Friday, September 19, 2014

Eat your soup!

Mankind has puzzled over the eternal question, where did life on earth come from?  I know where life on earth came from, it developed in the primordial soup my mother used to make, that I was forced to eat.  This was the life-giving potion that took generations to create, involving chicken and a lot of fat and some spaghetti type material called "lokshen."  It was known to cure all ills, but it caused even very healthy people to break out in a sweat and collapse gurgling onto the floor.
What I didn't know then, but took many years of research and suffering to find out, is that the fat is a killer.  It caused my intestines to tie in knots and made me scream in agony.  At the time it was diagnosed as a psychological aversion to good food.   But, it took me years to realize that it was poisoning me.  Every Friday night, instead of enjoying the Shabbat dinner I would be writhing in anguish. It took me years to get up the courage to actually refuse to eat it.  My mother cried and my father called me an "ungrateful bastard."

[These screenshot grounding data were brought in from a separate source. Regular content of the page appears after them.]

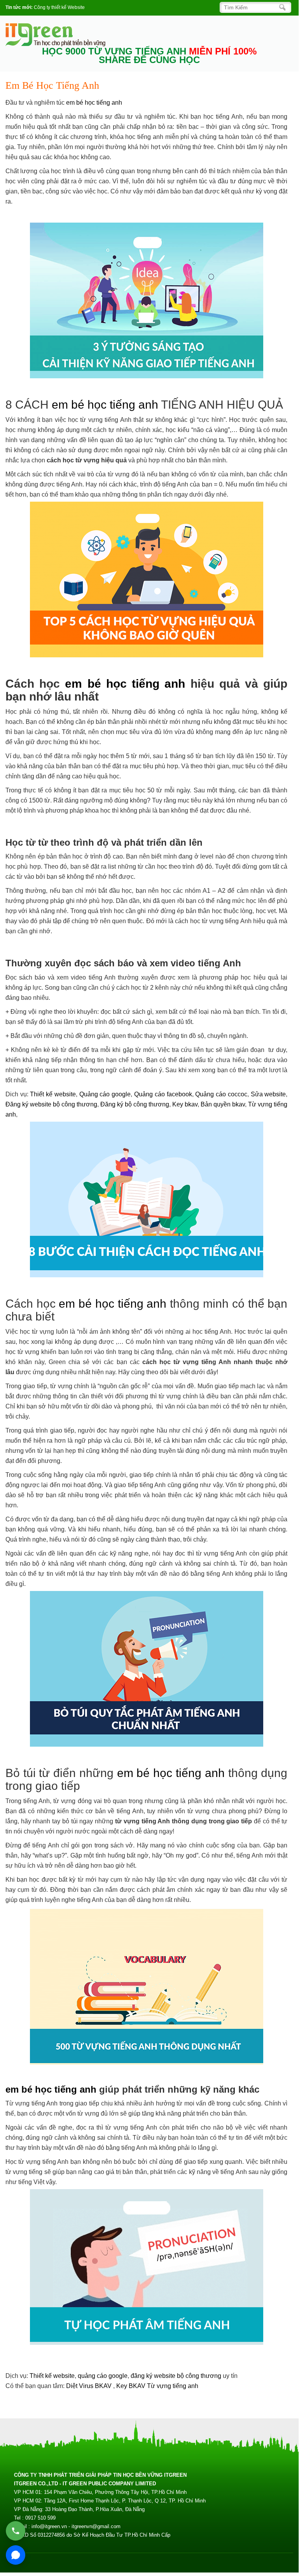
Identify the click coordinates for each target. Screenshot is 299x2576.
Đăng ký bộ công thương (134, 1104)
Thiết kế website (53, 1094)
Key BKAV (131, 2386)
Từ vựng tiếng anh (172, 2386)
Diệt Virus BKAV (89, 2386)
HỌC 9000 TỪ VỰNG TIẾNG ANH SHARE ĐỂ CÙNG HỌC (149, 55)
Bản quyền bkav (223, 1104)
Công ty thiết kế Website (59, 7)
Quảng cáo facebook (163, 1094)
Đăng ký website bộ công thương (51, 1104)
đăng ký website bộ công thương (176, 2375)
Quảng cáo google (105, 1094)
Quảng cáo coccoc (221, 1094)
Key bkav (185, 1104)
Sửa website (268, 1094)
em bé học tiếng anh (94, 102)
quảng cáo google (103, 2375)
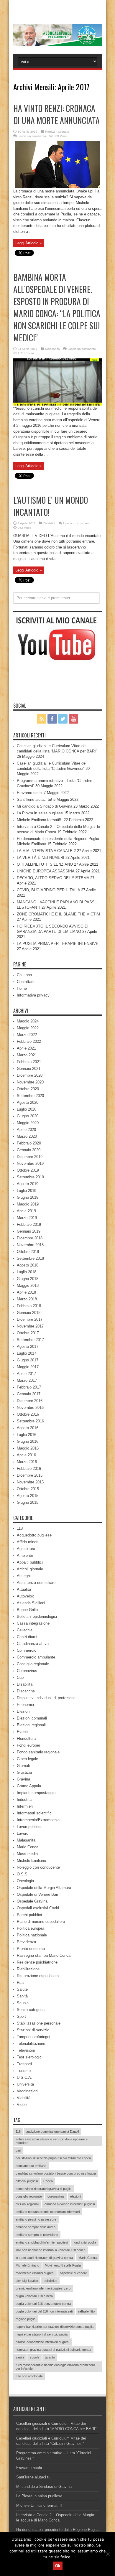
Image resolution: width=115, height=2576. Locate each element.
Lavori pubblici (29, 1826)
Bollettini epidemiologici (37, 1616)
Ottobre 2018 (28, 1251)
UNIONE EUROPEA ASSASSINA (45, 871)
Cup (20, 1677)
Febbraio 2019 (29, 1224)
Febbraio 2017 (29, 1387)
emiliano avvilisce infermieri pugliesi (70, 2204)
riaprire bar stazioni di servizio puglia (42, 2334)
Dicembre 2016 (29, 1401)
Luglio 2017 (26, 1353)
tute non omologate (29, 2376)
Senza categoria (31, 2009)
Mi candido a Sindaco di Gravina (44, 806)
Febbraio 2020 (29, 1143)
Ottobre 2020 (28, 1089)
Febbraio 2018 (29, 1306)
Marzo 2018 (27, 1299)
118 (20, 1528)
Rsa (20, 1982)
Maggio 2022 (28, 1028)
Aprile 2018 (26, 1292)
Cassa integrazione (33, 1623)
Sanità (22, 1996)
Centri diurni (27, 1637)
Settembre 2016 (30, 1421)
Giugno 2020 (27, 1116)
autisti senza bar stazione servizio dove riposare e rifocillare (52, 2141)
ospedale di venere (73, 2273)
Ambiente (25, 1555)
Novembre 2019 (30, 1163)
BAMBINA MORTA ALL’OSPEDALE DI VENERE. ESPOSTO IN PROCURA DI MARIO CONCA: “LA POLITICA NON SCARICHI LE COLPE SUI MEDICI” (56, 307)
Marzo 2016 (27, 1462)
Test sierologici (29, 2057)
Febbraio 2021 (29, 1062)
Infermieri (25, 1806)
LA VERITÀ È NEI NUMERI (40, 857)
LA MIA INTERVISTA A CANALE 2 (46, 851)
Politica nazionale (57, 131)
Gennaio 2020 (28, 1150)
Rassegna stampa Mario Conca (43, 1955)
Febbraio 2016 (29, 1468)
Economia (25, 1704)
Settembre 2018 (30, 1258)
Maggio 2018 (28, 1285)
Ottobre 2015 (28, 1489)
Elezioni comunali (32, 1718)
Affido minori (27, 1542)
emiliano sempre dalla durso (35, 2227)
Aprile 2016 (26, 1455)
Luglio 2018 (26, 1272)
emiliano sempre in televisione (37, 2234)
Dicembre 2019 (29, 1156)
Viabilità (23, 2098)
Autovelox (25, 1596)
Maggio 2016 (28, 1448)
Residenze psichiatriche (37, 1962)
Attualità (24, 1589)
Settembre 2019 (30, 1177)
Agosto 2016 (27, 1428)
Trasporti (24, 2064)
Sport (21, 2016)
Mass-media (27, 1854)
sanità (20, 2357)
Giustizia (24, 1772)
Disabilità (49, 523)
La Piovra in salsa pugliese (40, 813)
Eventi (22, 1732)
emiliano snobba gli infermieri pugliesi (42, 2242)
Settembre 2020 (30, 1095)
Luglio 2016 (26, 1434)
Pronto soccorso (31, 1948)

I shouldn't blame this entirely on my parents, because we lived next door to a poulterer, and if we didn't buy a chicken from them every Friday the wife would be broigas (a very painful complaint).  Also, if she was broigas she wouldn't let her son give us lifts in his black Morris Minor car, that sat gleaming outside their shop all day.  So we had to eat it, whether we liked it or not.
Ever since then I have had a pathological aversion to chicken soup.  Much like that Alexander Portnoy had with liver.  Of course, I know intellectually that a chicken bouillon made by a French chef is different from the concoction that my mother made, but I still can't face it, even though it looks like diluted pee.  There must be a cure for this "chicken soup syndrome," known in the profession as CSS, but all of them taste disgusting.  Some witch in Scotland once proposed "eye of newt and toe of frog, wool of bat and tongue of dog," but nothing, it did nothing, and I wouldn't wish it on my worst enemy.
Once my wife and I were eating in a Jewish restaurant in New York and as we were nearly finishing the meal, the waitress came over and said "you didn't eat your green beans."  It sounded familiar.